(Your instructions)
Repeat every line of this listing verbatim, with nothing changed.

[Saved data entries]
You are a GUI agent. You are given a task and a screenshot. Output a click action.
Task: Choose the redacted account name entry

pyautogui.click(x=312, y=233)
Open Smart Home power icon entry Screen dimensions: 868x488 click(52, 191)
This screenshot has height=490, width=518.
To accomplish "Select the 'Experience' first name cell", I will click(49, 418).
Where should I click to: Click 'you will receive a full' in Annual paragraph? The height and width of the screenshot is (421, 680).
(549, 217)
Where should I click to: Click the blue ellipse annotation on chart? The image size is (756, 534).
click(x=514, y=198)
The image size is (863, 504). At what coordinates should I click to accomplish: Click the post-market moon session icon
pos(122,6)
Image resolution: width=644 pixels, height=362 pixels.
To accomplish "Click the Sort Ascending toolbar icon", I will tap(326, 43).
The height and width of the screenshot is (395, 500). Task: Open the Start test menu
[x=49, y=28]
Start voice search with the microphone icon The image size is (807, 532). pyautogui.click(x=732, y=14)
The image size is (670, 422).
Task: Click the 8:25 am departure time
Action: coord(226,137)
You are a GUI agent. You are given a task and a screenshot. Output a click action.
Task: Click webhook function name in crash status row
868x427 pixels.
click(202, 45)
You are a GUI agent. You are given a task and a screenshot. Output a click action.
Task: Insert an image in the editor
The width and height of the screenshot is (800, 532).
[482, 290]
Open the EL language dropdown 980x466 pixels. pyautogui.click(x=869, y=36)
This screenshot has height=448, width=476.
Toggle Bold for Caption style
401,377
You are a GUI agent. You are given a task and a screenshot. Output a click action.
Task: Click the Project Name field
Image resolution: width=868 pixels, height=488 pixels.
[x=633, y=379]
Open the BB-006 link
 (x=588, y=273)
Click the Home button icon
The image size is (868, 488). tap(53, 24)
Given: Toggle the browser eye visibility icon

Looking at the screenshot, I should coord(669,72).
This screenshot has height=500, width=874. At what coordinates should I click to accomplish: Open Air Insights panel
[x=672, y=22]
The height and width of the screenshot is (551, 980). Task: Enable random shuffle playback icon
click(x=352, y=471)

(Output)
You are a GUI agent. You are given a task and a screenshot. Output a click action.
Task: Choose the redacted account name entry

pyautogui.click(x=312, y=233)
Open Smart Home power icon entry Screen dimensions: 868x488 click(52, 191)
This screenshot has height=490, width=518.
To accomplish "Select the 'Experience' first name cell", I will click(49, 418).
Where should I click to: Click 'you will receive a full' in Annual paragraph? The height and width of the screenshot is (421, 680).
(549, 217)
Where should I click to: Click the blue ellipse annotation on chart? The image size is (756, 534).
click(x=514, y=198)
The image size is (863, 504). At what coordinates should I click to accomplish: Click the post-market moon session icon
pos(122,6)
Image resolution: width=644 pixels, height=362 pixels.
To accomplish "Click the Sort Ascending toolbar icon", I will tap(326, 43).
The height and width of the screenshot is (395, 500). Task: Open the Start test menu
[x=49, y=28]
Start voice search with the microphone icon The image size is (807, 532). pyautogui.click(x=732, y=14)
The image size is (670, 422).
Task: Click the 8:25 am departure time
Action: coord(226,137)
You are a GUI agent. You are given a task and a screenshot. Output a click action.
Task: Click webhook function name in crash status row
868x427 pixels.
click(202, 45)
You are a GUI agent. You are given a task and a screenshot. Output a click action.
Task: Insert an image in the editor
The width and height of the screenshot is (800, 532).
[482, 290]
Open the EL language dropdown 980x466 pixels. pyautogui.click(x=869, y=36)
This screenshot has height=448, width=476.
Toggle Bold for Caption style
401,377
You are a GUI agent. You are given a task and a screenshot. Output a click action.
Task: Click the Project Name field
Image resolution: width=868 pixels, height=488 pixels.
[x=633, y=379]
Open the BB-006 link
 (x=588, y=273)
Click the Home button icon
The image size is (868, 488). tap(53, 24)
Given: Toggle the browser eye visibility icon

Looking at the screenshot, I should coord(669,72).
This screenshot has height=500, width=874. At what coordinates should I click to accomplish: Open Air Insights panel
[x=672, y=22]
The height and width of the screenshot is (551, 980). Task: Enable random shuffle playback icon
click(x=352, y=471)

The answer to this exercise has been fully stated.